§ Geciteerde passage:
* * * *
Op 5 juli 2013 keurde de Vlaamse Regering de Gewestelijke stedenbouwkundige verordening Hemelwater van 2013 goed.
Alle stedenbouwkundige vergunningsaanvragen, ingediend na 1 januari 2014, moeten voldoen aan de bepalingen.

Het afkoppelen van hemel- en afvalwater en het toepassen van de drietrapsstrategie van ‘vasthouden, bufferen en afvoeren’ van hemelwater vormen de voornaamste uitgangspunten. De verordening is een duidelijke verstrenging ten opzichte van de verordening van 2004. Om u wegwijs te maken in deze wetgeving, zetten we de voornaamste aandachtspunten op een rij.
* * * *
§ Opgeslagen gegevens:
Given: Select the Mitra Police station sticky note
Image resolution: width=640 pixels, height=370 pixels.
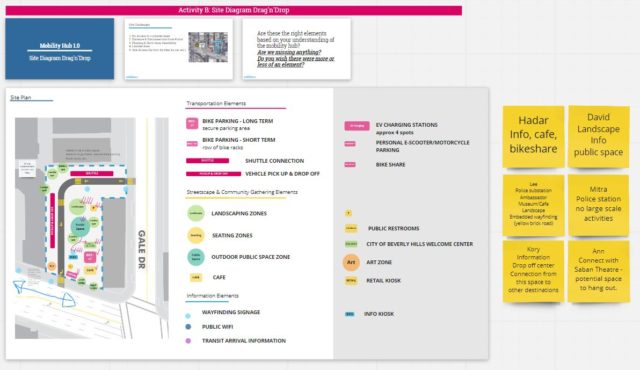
* * * *
§ Te doen:
1) Op welke datum keurde de Vlaamse Regering volgens de tekst over de hemelwaterverordening die verordening goed?
2) Schrijf de tekst over de hemelwaterverordening verder, te beginnen na de laatste zin.

§ Antwoorden per taak:
1) Op 5 juli 2013.

2)
Situering

 

De eerste verordening inzake hemelwater dateert van 1999 en werd in 2004 vervangen door een fundamenteel strengere verordening. Deze laatste voorzag in de plaatsing van een hemelwaterput, een infiltratievoorziening en/of een buffervoorziening met vertraagde afvoer bij alle vergunningsplichtige gebouwen groter dan 75m² en alle verhardingen groter dan 200m², op elk goed groter dan 3 are.

 

Acht jaar ervaring met de verordening van 2004 bracht meerdere knelpunten aan het licht. Door de overloop van de hemelwaterput rechtstreeks aan te sluiten op de openbare riolering, wordt deze laatste –in geval van extreme regenbuien- nog steeds te zwaar belast. De verordening van 2004 bevat bovendien een hele reeks vrijstellingen en drempelwaarden, waardoor bepaalde werken niet gevat zijn door de verordening.

 

De hernieuwde verordening is gebaseerd op een ontwerpvoorstel van de Coördinatiecommissie Integraal Waterbeleid (CIW).

 

Principes en uitgangspunten van de huidige verordening

 

Volgende principes liggen aan de basis van de nieuwe verordening:

  • Het afkoppelen van hemelwater van het DWA-tracé.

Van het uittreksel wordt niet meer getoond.